The status quo paradox: Aderant on why firms implementing change shouldn't relax into complacency

The 2018 Aderant Business of law and legal technology survey finds that over half (57%) of business services roles feel “better” – some “much better” – about their law firms than they did just 12 months earlier. It’s undisputed good news – especially as just 36% said the same back in 2017.

However, firms that are finding conditions more favourable mustn’t risk relaxing into uncompetitive complacency. Inaction now may cost them, says Eric-Jan van Alten, EMEA sales director at Aderant. “Many firms find themselves at a crossroads today. They’ve already seen a lot of change pushed onto them. Now they need to decide whether to press ahead with further transformation in different respects – to push past the status quo. Those that don’t may be at risk.”

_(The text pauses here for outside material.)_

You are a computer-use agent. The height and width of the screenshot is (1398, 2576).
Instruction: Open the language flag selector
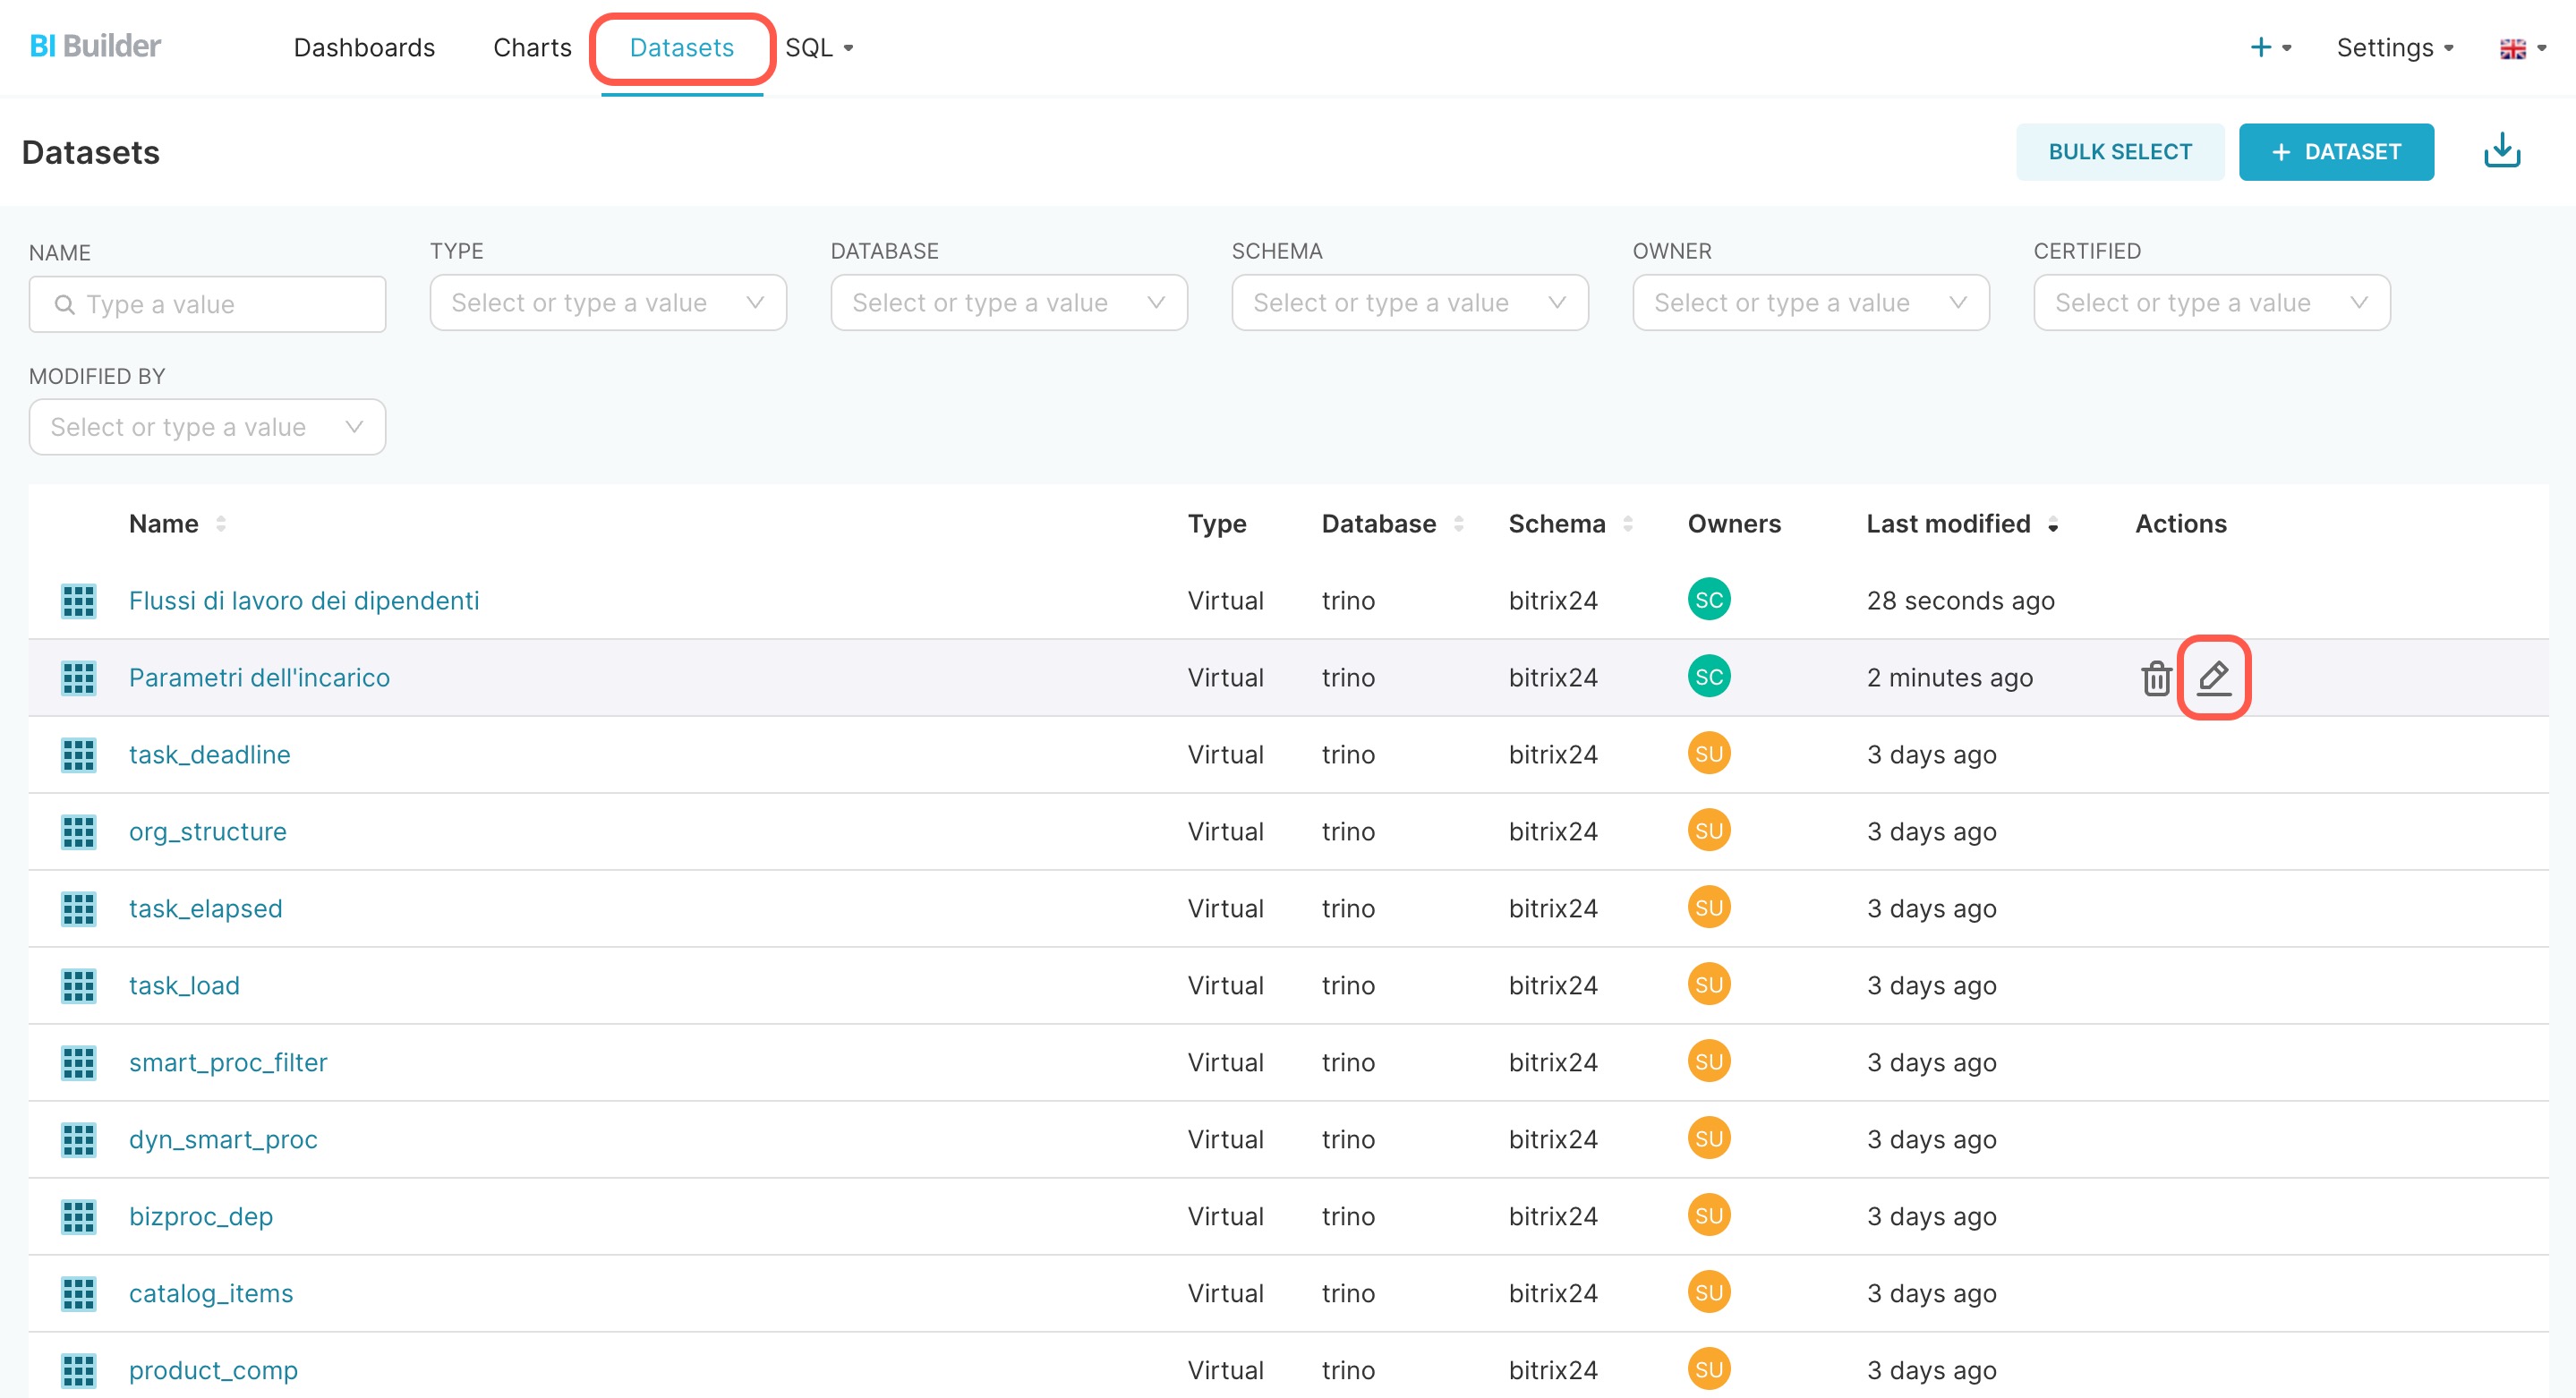2521,48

Unfortunately, change itself all too often feels like the greater business risk. “Some use external change as an opportunity to change with it, some are more or less in denial, but others see it as a real threat,” he says. “Law firms are traditionally conservative businesses, which is understandable. Lawyers have been trained from the outset to be risk-averse in their decision-making. But our message is that firms must become more comfortable with feeling uncomfortable.”

Operation efficiency

In time, perhaps the rise of certain ‘non lawyers’ to positions of greater power in the partnership may make a difference to the prevailing appetite for change. CIOs, COOs, and heads of growing business disciplines such as pricing and innovation, are all increasing their influence.

For the moment, however, Aderant’s research found effective pricing was the biggest operational challenge facing firms – equalled only by the fast-changing sphere of risk management in the face of sophisticated cyberattacks.

Thereafter, it’s “technology adoption” and “operational efficiency”. The one, of course, can help to drive the other – and it’s here, says van Alten, that the most immediate opportunities lie.

“It has been a theme for a long time now, but a key area for potential improvement is the WIP-to-cash cycle. Billing, for example, is one of a firm’s most unnecessarily time-consuming operational activities. Many still conduct their billing process on paper, and by digitising they could save entire days.”

With the status quo, the simplest bill to process – which could be the fastest – takes as much time as the slowest, he says. It’s easy to see how automating aspects of that procedure would lead to faster categorisation, and therefore more efficient collection of cash.

Back and front

Automation can also be applied to variables such as outside counsel guidelines. Programme them into the billing system, and you can efficiently anticipate compliance problems instead of waiting for bills to bounce back.

And there are further gains to be made at the ‘front end’ of fee-earner productivity. With agile working, for example, a lawyer can both capture billable time and initiate billing on the move, instead of back in the office. “Mobile devices can give instant access to a full range of business intelligence, matter forecasting and even pricing tools,” says van Alten. “These were once for finance teams, but are now offering lawyers elements of self-service.”